Even saying the words made me feel sick.
Marcus opened his mouth to argue, but a commotion near the entrance cut him off. Campus security was escorting someone out—a Beta with bright red hair who was yelling and trying to fight his way back in.
Red. The Omega girl's friend.
"You're a coward, Blackthorn!" Red shouted across the ballroom. Everyone stopped talking. Stopped dancing. All eyes turned to watch the scene. "She's worth a hundred of you! And when you realize what you threw away, it'll be too late!"
Security dragged him out. The doors slammed shut. Silence filled the room.
Then Vivienne laughed—high and mocking. "How dramatic. As if that little Omega was special in any way."
Something in me snapped.
I turned to look at Vivienne—really look at her—and saw what I'd been too blind to notice before. The cruel twist of her smile. The cold calculation in her eyes. The way she'd enjoyed watching another woman suffer.

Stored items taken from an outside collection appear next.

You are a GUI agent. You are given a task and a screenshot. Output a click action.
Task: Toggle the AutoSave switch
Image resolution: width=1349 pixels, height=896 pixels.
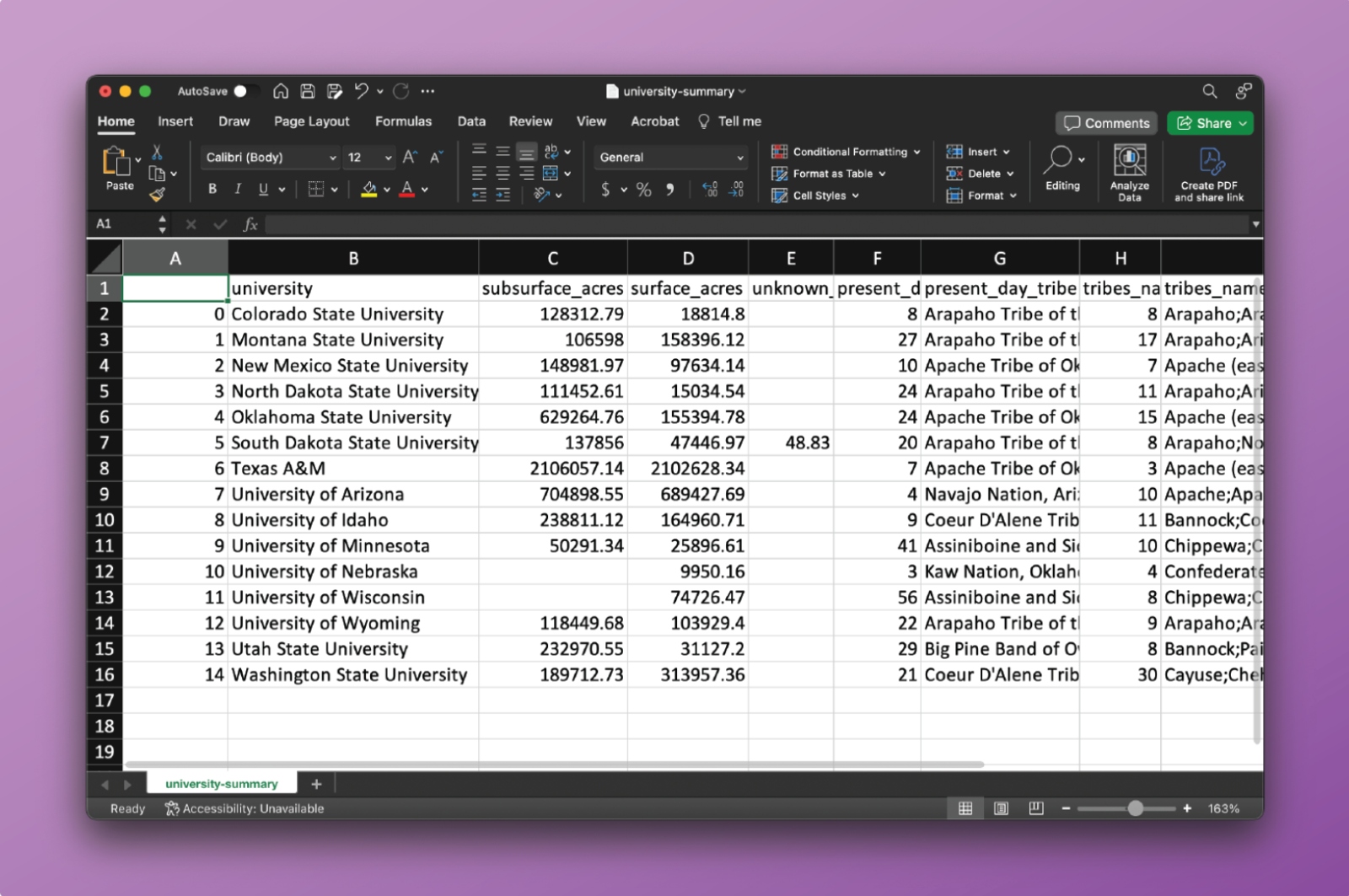244,91
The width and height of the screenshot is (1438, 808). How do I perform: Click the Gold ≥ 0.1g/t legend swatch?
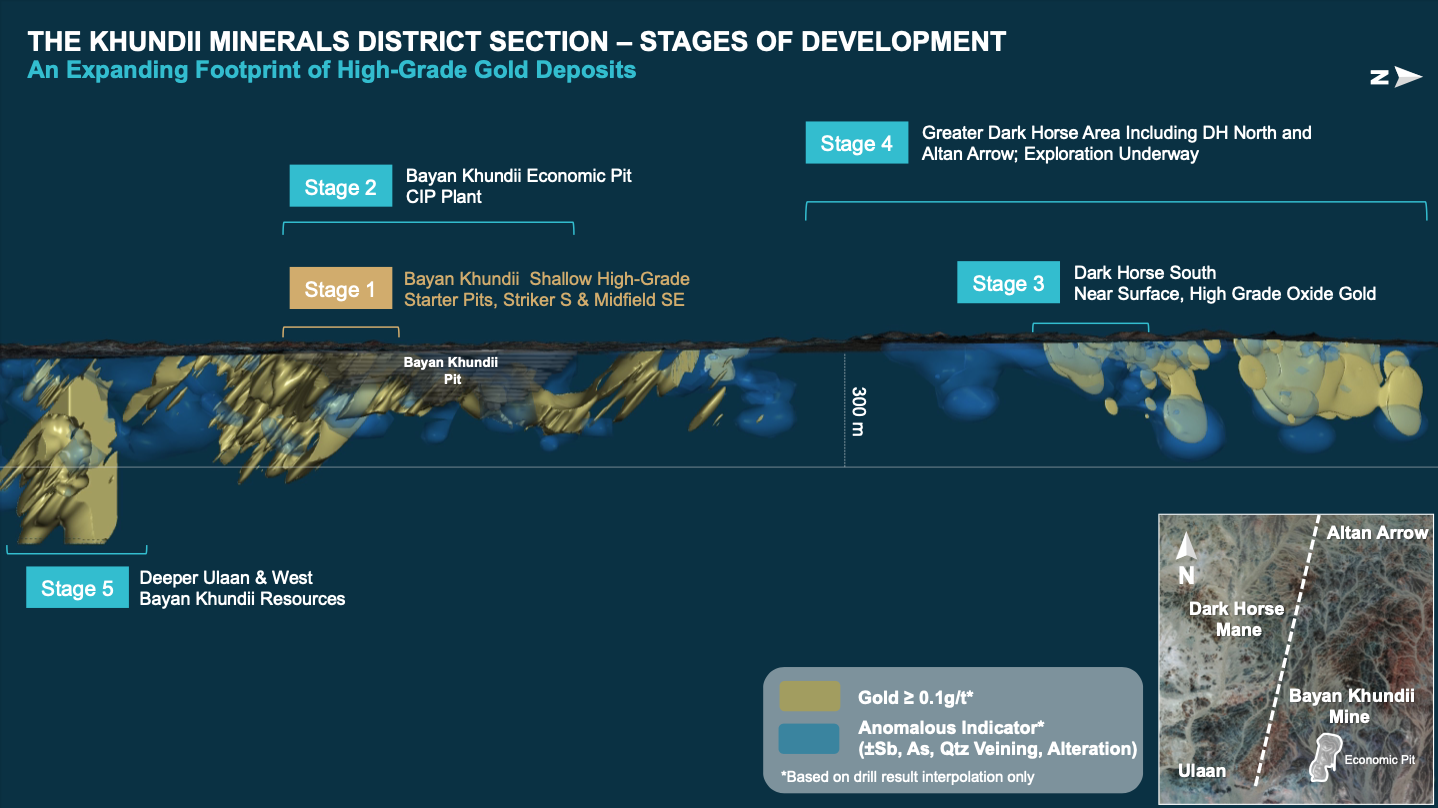[809, 696]
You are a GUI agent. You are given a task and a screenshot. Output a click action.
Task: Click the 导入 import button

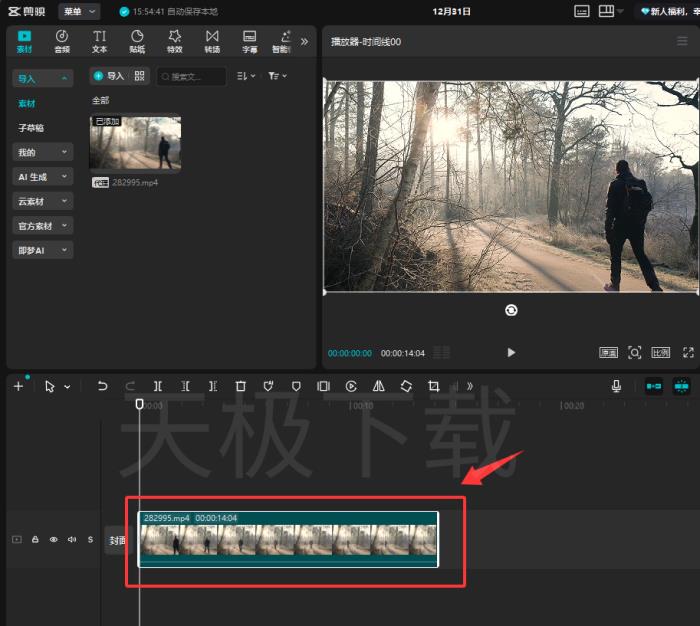click(109, 76)
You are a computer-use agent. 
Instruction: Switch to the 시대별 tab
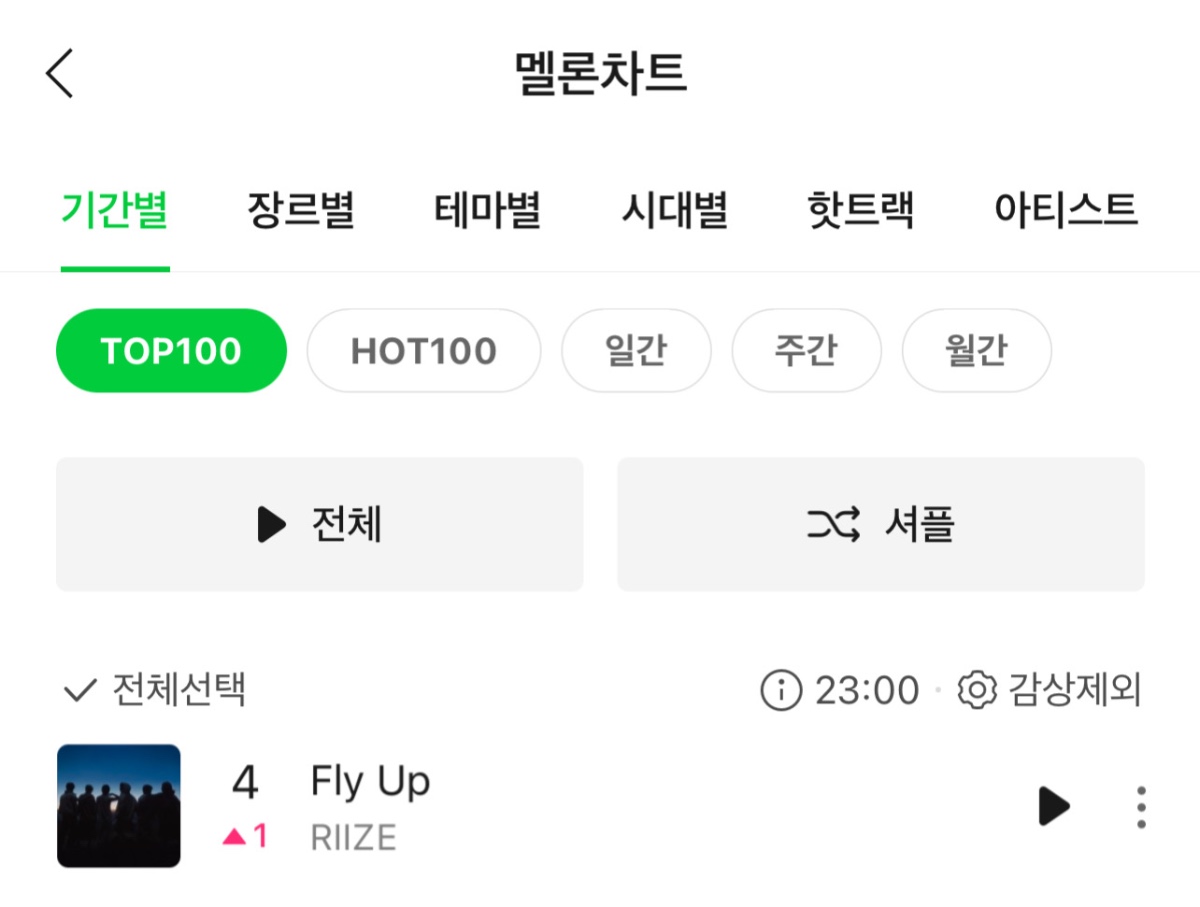[x=674, y=211]
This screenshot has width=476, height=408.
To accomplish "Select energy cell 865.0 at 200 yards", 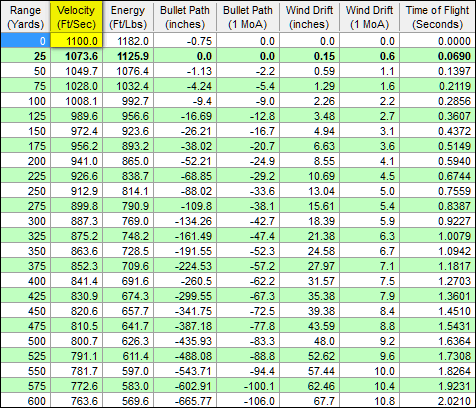I will pyautogui.click(x=128, y=161).
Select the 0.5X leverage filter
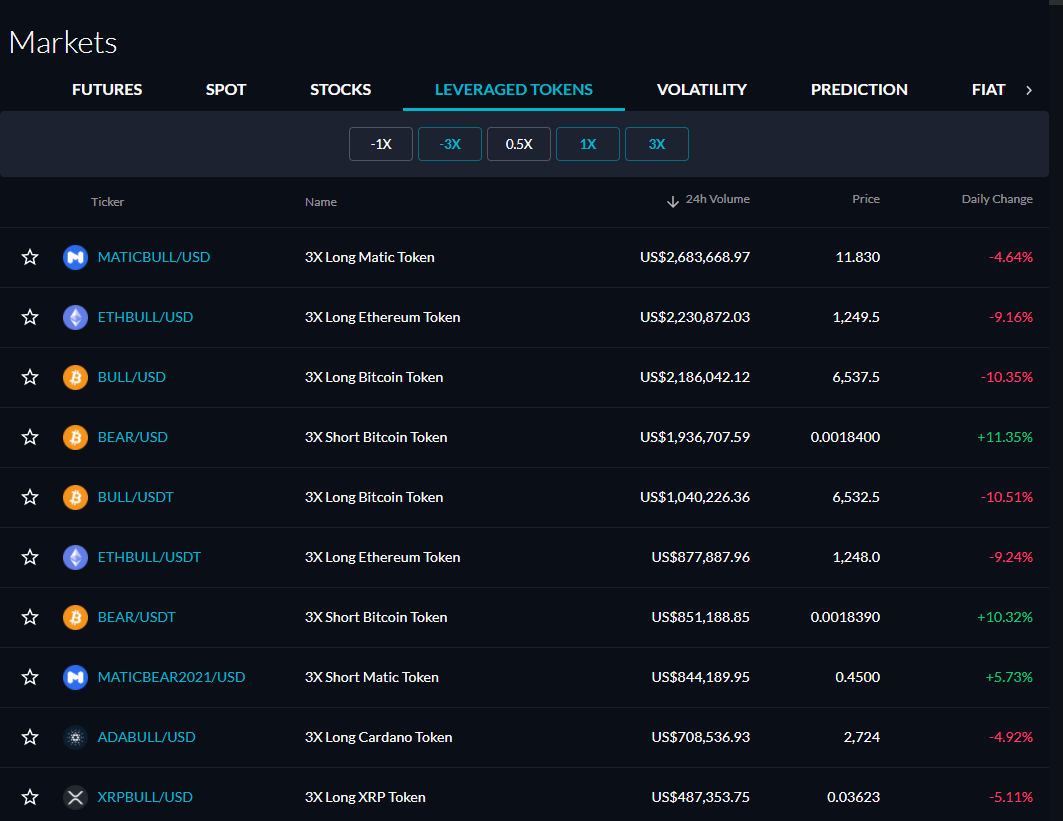The width and height of the screenshot is (1063, 821). [x=519, y=144]
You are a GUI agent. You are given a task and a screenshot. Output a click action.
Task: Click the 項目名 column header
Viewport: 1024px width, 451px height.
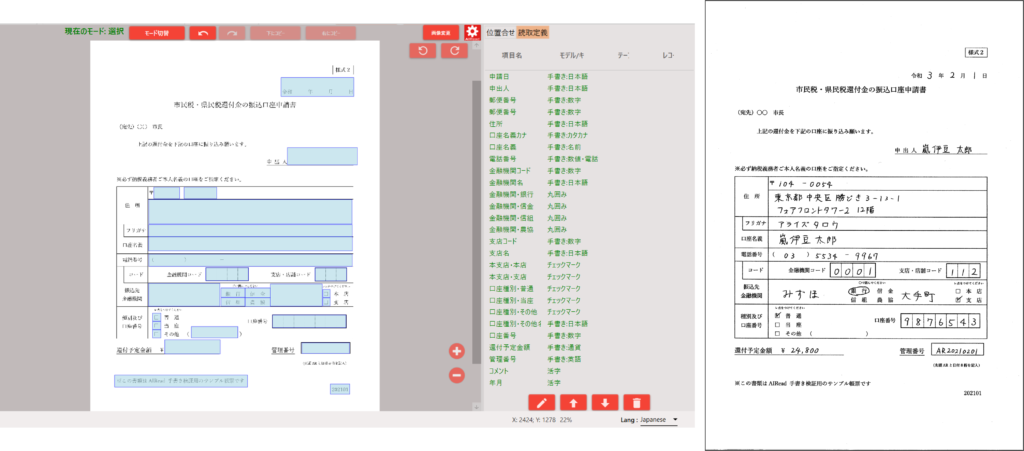(x=512, y=55)
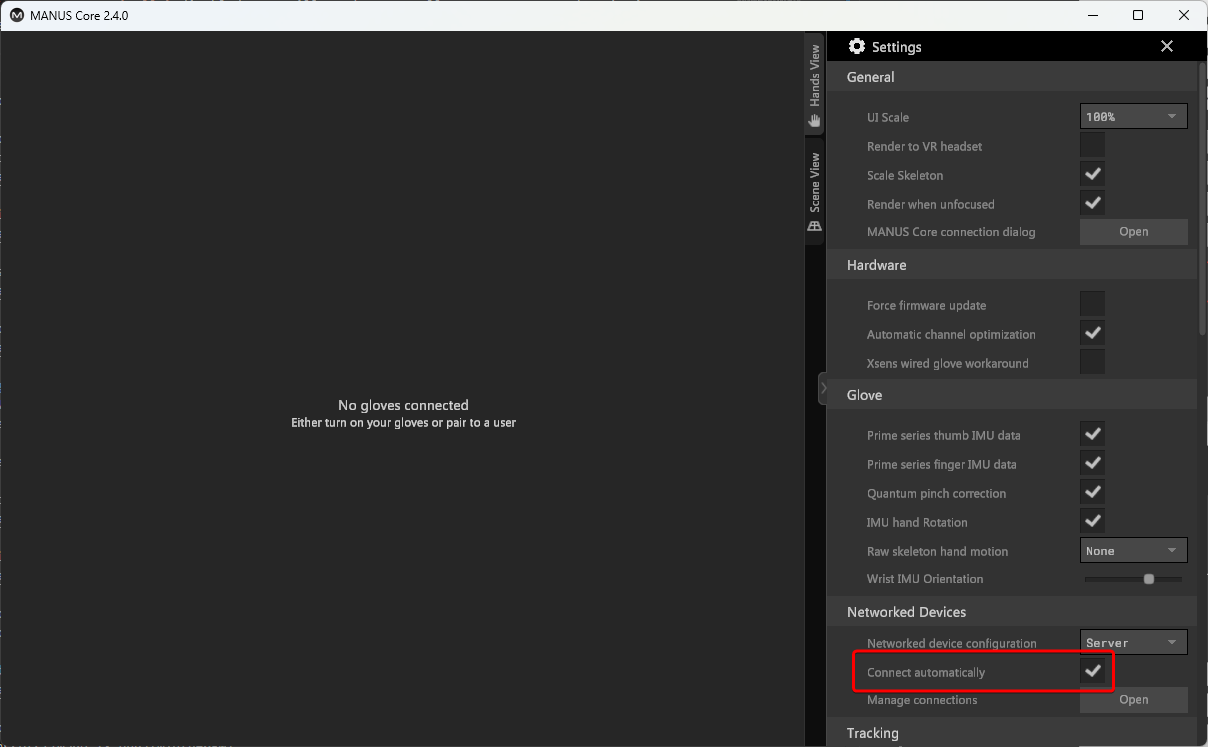Open the UI Scale dropdown
1208x747 pixels.
[x=1133, y=117]
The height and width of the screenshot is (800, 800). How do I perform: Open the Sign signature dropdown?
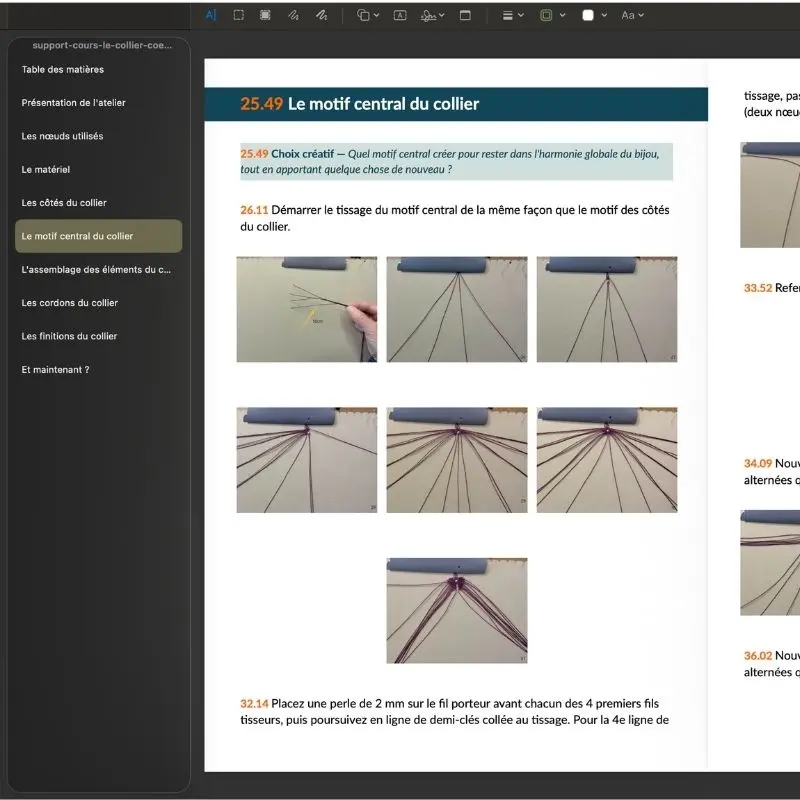432,15
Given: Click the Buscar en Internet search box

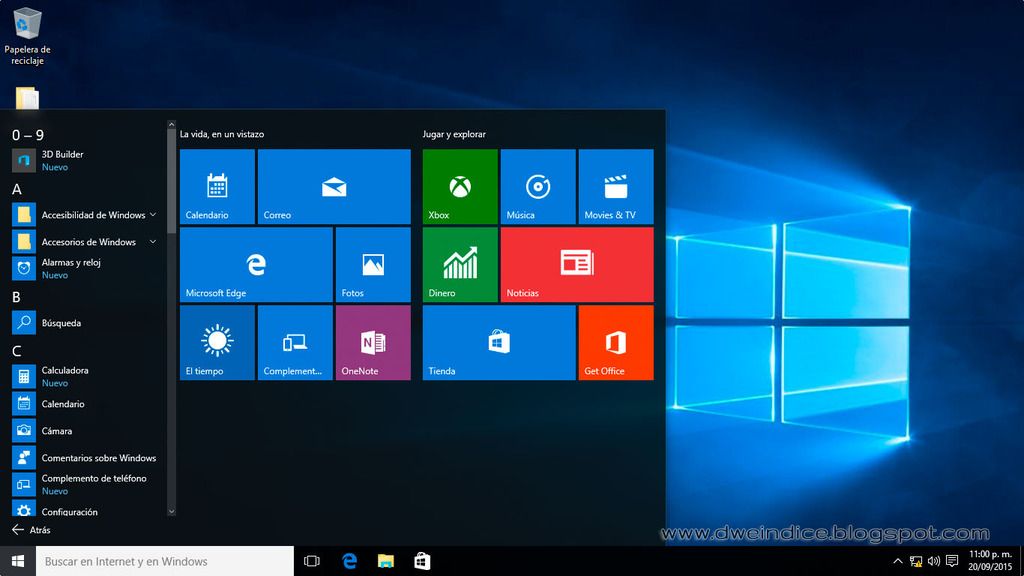Looking at the screenshot, I should point(165,561).
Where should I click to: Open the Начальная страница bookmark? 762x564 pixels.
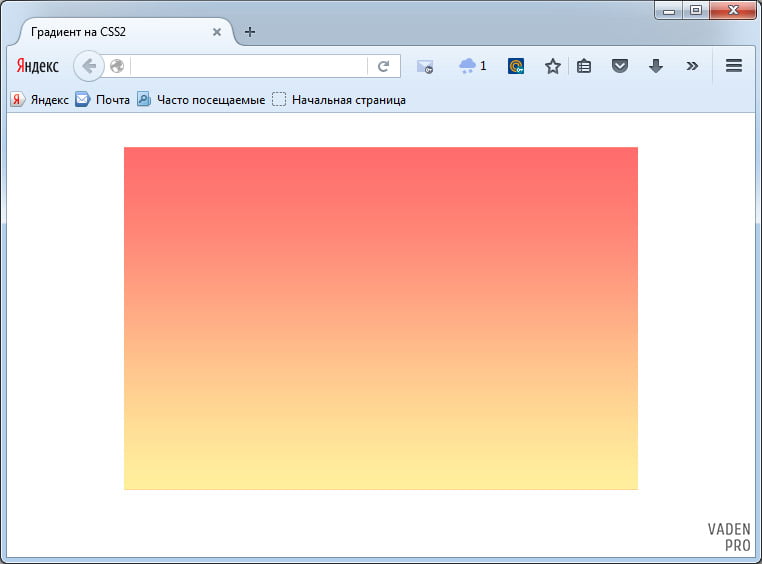point(339,100)
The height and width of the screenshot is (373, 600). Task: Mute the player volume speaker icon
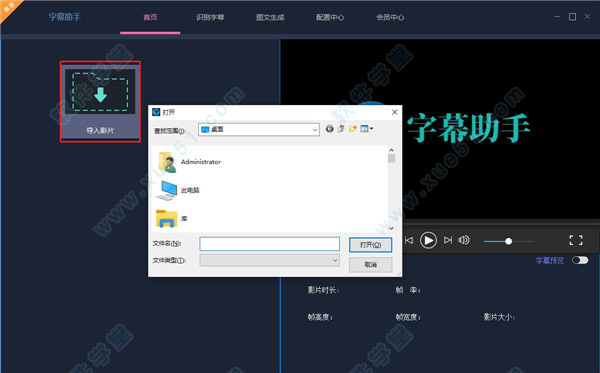464,240
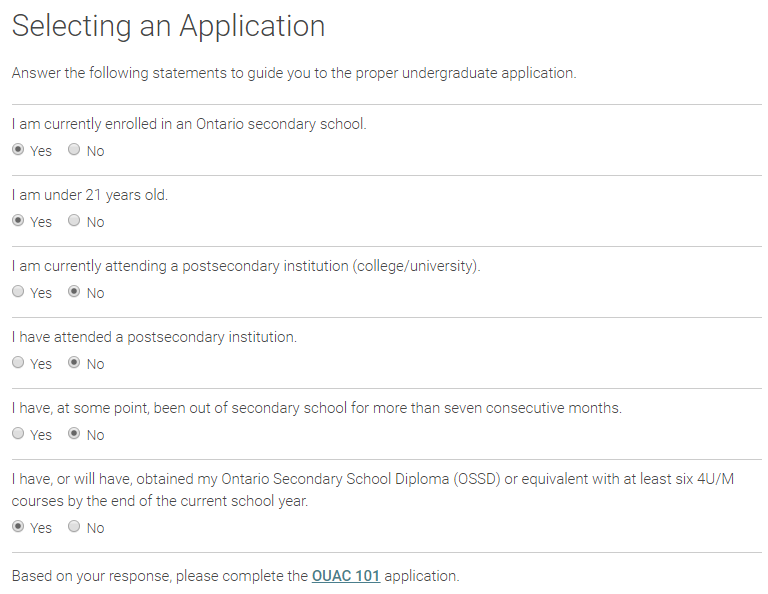Screen dimensions: 768x594
Task: Select No for obtaining OSSD with six 4U/M courses
Action: point(74,526)
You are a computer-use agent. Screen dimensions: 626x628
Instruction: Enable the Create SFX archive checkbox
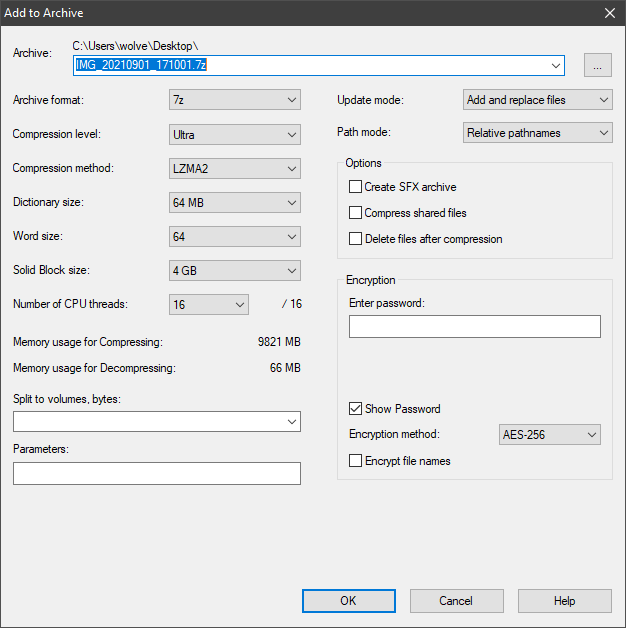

This was who I'd chosen. This was who my father wanted me to marry. This was the "perfect" mate I was supposed to spend my life with.
And she was nothing compared to the girl whose name I didn't even know.
"Excuse me," I said, setting down my glass. "I need air."
I walked out before anyone could follow, heading away from the Ball, away from the crowd, away from everything. My wolf was tearing me apart from the inside, furious and agonized and completely out of control.
I'd made the biggest mistake of my life, and I knew it.
But it was too late. The rejection was public. My father expected me to follow through. The entire territory had watched me choose duty over my mate.
I couldn't take it back without looking weak. Without destroying my reputation. Without admitting I'd been wrong in front of everyone who mattered.
Unless...
My phone buzzed. A text from Marcus: Dude, you need to see this.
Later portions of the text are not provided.